Stored items:

..............................

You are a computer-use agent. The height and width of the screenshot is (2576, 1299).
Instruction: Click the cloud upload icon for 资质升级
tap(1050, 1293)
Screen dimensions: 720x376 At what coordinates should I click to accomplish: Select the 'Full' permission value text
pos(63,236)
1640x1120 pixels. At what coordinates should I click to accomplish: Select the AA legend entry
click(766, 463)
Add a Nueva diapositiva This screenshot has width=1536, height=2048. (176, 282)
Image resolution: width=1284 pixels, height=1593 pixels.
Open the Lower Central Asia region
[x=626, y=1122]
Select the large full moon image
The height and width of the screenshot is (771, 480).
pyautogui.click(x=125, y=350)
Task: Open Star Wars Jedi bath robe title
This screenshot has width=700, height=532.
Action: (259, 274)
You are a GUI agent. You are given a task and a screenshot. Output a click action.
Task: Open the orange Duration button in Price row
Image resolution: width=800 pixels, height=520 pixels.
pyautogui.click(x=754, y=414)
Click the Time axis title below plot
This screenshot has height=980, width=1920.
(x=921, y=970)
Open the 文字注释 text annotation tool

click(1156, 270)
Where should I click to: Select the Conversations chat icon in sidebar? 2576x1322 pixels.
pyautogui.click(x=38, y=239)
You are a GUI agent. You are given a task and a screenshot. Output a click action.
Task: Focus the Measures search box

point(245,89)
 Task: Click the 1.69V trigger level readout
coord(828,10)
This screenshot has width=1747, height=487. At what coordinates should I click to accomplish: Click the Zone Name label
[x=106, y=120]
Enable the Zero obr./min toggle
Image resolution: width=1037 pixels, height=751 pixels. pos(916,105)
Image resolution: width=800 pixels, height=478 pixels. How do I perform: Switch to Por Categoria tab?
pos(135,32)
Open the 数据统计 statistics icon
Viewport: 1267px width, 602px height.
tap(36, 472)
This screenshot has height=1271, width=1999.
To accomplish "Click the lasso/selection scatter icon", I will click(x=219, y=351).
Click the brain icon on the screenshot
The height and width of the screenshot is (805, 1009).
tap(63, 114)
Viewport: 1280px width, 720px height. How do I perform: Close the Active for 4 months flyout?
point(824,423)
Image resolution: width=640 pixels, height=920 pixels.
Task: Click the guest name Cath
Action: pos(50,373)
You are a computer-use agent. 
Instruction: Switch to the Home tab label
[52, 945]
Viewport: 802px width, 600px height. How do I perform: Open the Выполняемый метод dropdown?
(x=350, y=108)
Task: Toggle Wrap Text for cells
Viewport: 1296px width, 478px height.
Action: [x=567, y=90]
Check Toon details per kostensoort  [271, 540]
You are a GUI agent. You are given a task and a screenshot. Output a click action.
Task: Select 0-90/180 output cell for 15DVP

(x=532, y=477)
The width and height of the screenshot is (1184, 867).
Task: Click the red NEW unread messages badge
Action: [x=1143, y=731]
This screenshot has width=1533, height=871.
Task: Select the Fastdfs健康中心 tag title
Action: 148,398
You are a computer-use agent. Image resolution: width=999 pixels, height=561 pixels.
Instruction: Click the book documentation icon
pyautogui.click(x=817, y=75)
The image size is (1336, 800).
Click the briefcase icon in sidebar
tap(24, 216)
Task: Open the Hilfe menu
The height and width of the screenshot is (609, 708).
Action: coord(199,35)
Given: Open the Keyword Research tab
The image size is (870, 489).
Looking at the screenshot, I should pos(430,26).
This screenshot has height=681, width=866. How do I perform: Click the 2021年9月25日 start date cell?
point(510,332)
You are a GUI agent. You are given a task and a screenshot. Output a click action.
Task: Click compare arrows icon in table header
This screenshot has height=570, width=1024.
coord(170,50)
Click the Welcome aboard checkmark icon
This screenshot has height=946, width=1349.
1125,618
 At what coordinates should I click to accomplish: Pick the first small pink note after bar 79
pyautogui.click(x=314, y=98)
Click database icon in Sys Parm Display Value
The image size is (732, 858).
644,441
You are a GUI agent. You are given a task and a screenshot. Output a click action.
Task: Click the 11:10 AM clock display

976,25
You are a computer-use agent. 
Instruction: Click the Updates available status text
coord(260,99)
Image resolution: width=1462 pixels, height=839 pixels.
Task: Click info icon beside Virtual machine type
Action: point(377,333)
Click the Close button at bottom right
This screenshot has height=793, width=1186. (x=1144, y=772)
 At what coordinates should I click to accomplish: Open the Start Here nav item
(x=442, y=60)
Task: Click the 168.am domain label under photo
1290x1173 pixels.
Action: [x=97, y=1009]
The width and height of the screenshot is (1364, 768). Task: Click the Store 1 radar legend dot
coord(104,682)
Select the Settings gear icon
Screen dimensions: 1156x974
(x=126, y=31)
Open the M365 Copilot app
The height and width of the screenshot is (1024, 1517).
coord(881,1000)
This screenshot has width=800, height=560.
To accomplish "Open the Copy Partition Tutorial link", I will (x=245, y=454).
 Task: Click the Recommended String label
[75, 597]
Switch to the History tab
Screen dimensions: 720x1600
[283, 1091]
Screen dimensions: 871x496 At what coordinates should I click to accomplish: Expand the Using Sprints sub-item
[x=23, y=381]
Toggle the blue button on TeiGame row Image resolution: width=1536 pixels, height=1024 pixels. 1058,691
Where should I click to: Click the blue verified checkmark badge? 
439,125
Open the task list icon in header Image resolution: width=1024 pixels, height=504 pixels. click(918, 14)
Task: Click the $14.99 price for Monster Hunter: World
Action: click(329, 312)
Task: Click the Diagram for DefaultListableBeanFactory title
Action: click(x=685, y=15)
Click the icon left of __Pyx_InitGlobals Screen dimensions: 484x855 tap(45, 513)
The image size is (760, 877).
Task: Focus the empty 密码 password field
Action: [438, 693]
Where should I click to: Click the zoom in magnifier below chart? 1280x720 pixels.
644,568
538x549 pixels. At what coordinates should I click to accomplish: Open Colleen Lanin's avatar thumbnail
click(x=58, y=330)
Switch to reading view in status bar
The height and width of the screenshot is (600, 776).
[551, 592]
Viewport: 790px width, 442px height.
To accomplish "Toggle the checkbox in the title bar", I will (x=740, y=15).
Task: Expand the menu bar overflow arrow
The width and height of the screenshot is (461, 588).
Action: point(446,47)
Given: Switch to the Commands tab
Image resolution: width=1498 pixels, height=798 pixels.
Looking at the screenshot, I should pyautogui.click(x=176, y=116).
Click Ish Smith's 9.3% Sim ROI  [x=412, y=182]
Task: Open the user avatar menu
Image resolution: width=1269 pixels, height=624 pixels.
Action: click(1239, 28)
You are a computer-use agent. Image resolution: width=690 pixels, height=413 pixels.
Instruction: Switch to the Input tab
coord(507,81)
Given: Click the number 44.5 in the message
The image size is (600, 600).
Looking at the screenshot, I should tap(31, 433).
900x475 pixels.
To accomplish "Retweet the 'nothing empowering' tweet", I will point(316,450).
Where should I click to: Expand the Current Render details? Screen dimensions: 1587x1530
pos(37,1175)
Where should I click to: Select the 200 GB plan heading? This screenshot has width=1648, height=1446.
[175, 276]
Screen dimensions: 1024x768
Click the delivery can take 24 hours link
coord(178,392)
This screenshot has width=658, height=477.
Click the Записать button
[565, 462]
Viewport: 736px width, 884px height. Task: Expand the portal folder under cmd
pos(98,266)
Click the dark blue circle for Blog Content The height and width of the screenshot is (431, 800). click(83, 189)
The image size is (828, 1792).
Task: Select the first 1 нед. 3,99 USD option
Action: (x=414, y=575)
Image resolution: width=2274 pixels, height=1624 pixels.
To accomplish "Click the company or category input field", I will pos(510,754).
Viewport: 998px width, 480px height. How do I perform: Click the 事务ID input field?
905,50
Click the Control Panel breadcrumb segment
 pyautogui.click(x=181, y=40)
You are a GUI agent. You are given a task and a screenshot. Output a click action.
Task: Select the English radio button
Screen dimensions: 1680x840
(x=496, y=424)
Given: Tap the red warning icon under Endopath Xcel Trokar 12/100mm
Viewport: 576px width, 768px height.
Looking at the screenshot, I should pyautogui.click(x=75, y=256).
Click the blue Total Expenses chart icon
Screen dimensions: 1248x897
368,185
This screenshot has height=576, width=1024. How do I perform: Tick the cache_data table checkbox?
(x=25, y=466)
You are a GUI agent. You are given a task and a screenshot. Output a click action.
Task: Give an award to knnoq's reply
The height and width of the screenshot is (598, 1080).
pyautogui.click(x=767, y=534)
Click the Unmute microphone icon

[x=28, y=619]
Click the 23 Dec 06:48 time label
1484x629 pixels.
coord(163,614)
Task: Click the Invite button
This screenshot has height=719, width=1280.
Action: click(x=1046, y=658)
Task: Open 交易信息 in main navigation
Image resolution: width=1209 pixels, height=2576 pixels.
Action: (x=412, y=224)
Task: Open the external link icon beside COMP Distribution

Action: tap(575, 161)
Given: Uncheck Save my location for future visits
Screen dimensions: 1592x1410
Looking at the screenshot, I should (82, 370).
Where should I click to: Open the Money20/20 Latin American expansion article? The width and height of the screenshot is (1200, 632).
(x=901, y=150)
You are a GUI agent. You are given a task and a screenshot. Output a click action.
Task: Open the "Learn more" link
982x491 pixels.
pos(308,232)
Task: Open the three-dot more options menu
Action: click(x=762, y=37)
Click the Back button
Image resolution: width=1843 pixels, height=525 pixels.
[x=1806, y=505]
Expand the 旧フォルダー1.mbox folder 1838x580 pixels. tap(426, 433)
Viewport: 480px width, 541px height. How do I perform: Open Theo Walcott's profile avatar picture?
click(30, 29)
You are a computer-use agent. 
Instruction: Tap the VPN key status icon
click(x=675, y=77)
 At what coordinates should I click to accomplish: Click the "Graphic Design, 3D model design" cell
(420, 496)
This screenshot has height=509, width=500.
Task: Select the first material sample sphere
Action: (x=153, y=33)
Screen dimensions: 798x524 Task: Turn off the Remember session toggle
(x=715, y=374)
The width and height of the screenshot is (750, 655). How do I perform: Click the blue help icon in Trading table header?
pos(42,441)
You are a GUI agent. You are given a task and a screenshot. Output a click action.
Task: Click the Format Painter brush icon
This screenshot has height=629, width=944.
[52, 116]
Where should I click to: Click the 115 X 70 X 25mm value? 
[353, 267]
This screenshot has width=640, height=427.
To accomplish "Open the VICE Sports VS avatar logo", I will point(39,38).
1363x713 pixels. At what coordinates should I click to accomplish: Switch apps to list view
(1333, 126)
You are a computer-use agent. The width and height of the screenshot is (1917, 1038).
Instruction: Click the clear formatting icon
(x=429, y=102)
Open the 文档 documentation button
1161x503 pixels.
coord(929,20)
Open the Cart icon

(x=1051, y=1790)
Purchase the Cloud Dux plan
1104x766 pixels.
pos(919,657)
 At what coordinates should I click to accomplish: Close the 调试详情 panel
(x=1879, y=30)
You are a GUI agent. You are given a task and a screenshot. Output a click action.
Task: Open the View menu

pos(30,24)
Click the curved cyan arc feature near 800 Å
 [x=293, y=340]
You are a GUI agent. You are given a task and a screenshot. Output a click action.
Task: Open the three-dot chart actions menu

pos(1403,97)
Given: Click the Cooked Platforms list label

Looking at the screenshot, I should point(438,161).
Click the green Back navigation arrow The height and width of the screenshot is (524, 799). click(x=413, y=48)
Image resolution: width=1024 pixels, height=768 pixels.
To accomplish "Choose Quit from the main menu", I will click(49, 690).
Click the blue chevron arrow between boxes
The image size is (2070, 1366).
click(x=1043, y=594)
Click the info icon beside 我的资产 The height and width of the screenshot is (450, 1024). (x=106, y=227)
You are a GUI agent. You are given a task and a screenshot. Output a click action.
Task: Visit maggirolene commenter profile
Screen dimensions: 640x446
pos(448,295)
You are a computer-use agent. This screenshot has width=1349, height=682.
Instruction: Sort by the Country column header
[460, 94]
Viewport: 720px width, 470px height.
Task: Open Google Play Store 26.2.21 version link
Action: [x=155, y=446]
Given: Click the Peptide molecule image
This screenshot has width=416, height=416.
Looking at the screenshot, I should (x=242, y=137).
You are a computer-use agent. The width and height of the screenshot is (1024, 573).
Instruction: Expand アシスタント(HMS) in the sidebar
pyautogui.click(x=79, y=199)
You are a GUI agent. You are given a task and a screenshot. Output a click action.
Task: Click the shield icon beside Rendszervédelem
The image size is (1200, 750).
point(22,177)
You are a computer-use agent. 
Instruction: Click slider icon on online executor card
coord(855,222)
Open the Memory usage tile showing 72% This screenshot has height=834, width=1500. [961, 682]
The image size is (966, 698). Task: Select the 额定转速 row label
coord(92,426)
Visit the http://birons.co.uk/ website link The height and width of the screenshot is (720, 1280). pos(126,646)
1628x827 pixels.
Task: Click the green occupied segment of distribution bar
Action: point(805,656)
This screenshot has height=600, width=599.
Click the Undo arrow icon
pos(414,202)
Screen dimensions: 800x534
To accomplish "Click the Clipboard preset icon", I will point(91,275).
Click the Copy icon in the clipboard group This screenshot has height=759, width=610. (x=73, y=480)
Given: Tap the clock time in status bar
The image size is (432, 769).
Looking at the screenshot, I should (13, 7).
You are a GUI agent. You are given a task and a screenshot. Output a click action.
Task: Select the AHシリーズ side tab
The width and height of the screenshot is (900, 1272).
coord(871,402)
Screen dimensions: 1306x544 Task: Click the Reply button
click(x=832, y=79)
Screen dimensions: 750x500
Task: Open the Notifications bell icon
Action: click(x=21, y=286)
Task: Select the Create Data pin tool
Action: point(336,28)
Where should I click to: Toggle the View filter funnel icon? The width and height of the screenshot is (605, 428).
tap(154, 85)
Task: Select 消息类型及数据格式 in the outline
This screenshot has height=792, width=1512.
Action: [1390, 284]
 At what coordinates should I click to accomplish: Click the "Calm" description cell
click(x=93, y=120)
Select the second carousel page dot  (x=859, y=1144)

..............................

◆ **ASSIGNED TASK**
Whenever a line in the entries holds the word "Back", copy that line.

◆ **TASK RESULT**
Click the Back button
Click the green Back navigation arrow The height and width of the screenshot is (524, 799). click(x=413, y=48)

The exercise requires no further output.